REQUIRED WORK:
(A) In the festival announcement below, where does Dee Dee Bridgewater give her Festival-eve and opening-night performances?
(B) From the festival announcement below, list every musical tradition or sound that Sofía Rei is said to explore.
(C) Write the next passage of the festival announcement below, picking up after its final sentence.

EXTRACT:
------------------------------------------------
Three-time Grammy winner Dee Dee Bridgewater kicks things off with Festival-eve and opening-night performances at College of Charleston Cistern Yard. Named a 2017 National Endowment for the Arts Jazz Master, Bridgewater successfully carries the torch passed on by greats Ella Fitzgerald and Sarah Vaughan, thinking more like an instrumentalist than a vocalist, scatting well-constructed yet improvised melodies, and interpreting songs in an original and personal way. This leading light of the jazz vocal tradition is set apart by a charisma and natural talent for communicating with an audience—a charisma that led to a Tony for her theatrical performance in The Wiz and international recognition.

Opening weekend also welcomes Buenos Aires-born Sofía Rei, one of the most inventive voices on the current New York City scene. Rei, who’s “passion and clarity has been embraced from Carnegie Hall to the hippest downtown haunts” (The New York Times), explores ties between South American folklore, jazz, flamenco, and electronic sounds, producing works that project an uplifting, melodic purity while maintaining driving rhythmic complexity. During six unique concerts in settings that range from solo to quartet, Rei will delight audiences with rarely heard songs from every corner of the Americas, along with original compositions.
------------------------------------------------
RECORDED DATA:

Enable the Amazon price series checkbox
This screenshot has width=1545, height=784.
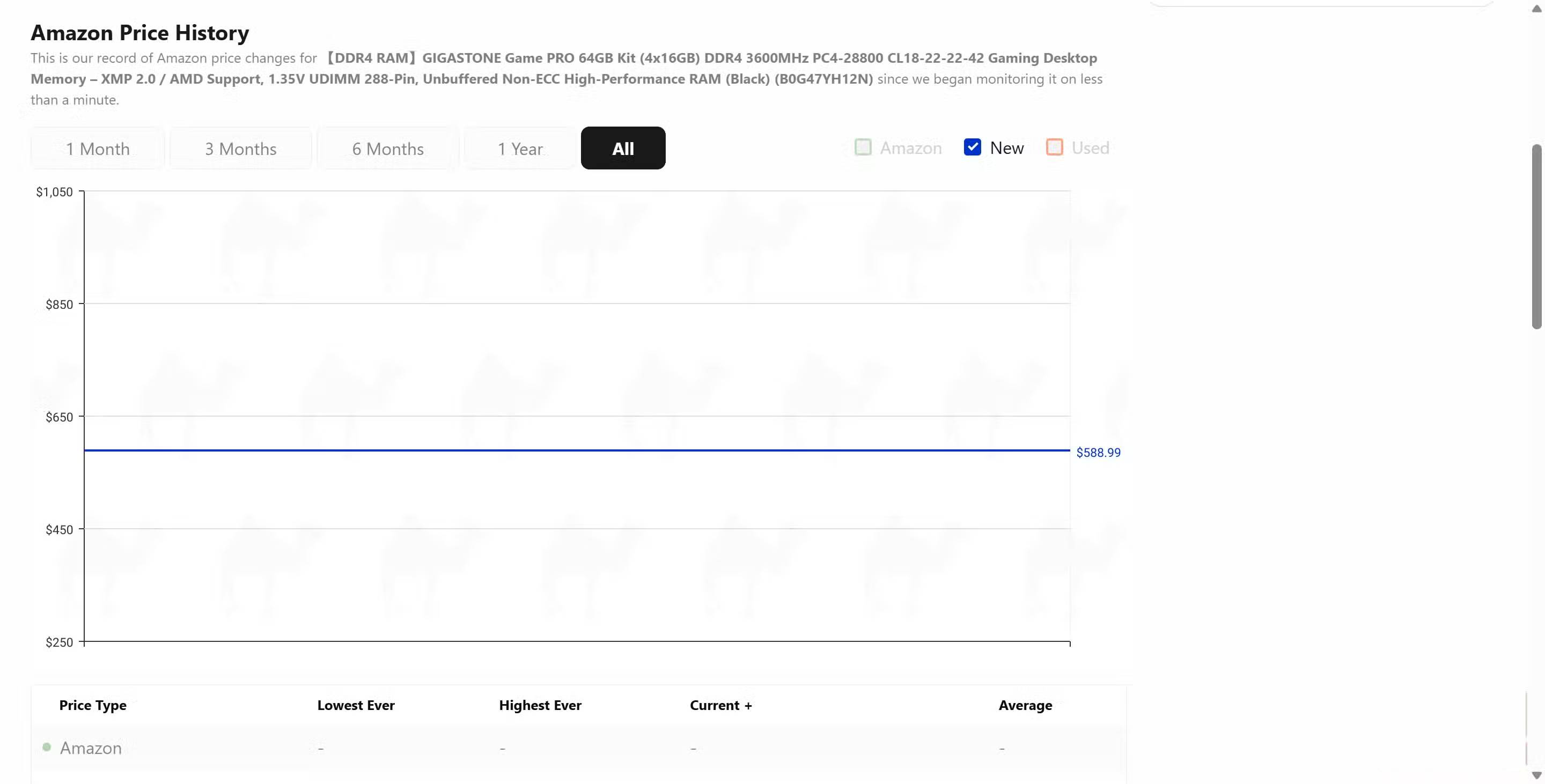pyautogui.click(x=863, y=147)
------------------------------------------------
EXPECTED ANSWERS:
(A) College of Charleston Cistern Yard.

(B) South American folklore, jazz, flamenco, and electronic sounds.

(C)
Playing at the College of Charleston Cistern Yard on May 27 and 28, Cuban musician Pedrito Martinez’s world-class status as a percussionist, singer, and bandleader has garnered a fervent following—including the likes of Eric Clapton and Roger Waters, along with Paul Simon and Wynton Marsalis, both of whom Martinez has performed with. Martinez brings authentic Cuban tradition into the 21st century with a powerhouse quartet that entices audiences to get up and dance. Each bandmate contributes something integral: Peruvian percussionist Jhair Sala’s timing and intuition fuse with Martinez’s, and the two drummers play as one; pianist Edgar Pantoja-Aleman bends genre boundaries with a constant supply of heat and skill; and bassist Yunior Terry considers his bass “one more dancer out there on the floor.” Together, the Pedrito Martinez Group is “writing a new chapter in Cuban music history, and their shared excitement is irresistible” (NPR’s All Things Considered).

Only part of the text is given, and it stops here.